WHAT YOU SHOULD DO: Without dropping or altering a single word, give the listing again.

RECORDS SHOWN:
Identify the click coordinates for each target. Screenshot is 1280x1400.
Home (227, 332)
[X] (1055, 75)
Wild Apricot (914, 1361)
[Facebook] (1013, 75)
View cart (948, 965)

WRITTEN REPLY:
Identify the click coordinates for each target. Screenshot is 1280x1400.
Home (227, 332)
[X] (1055, 75)
Wild Apricot (914, 1361)
[Facebook] (1013, 75)
View cart (948, 965)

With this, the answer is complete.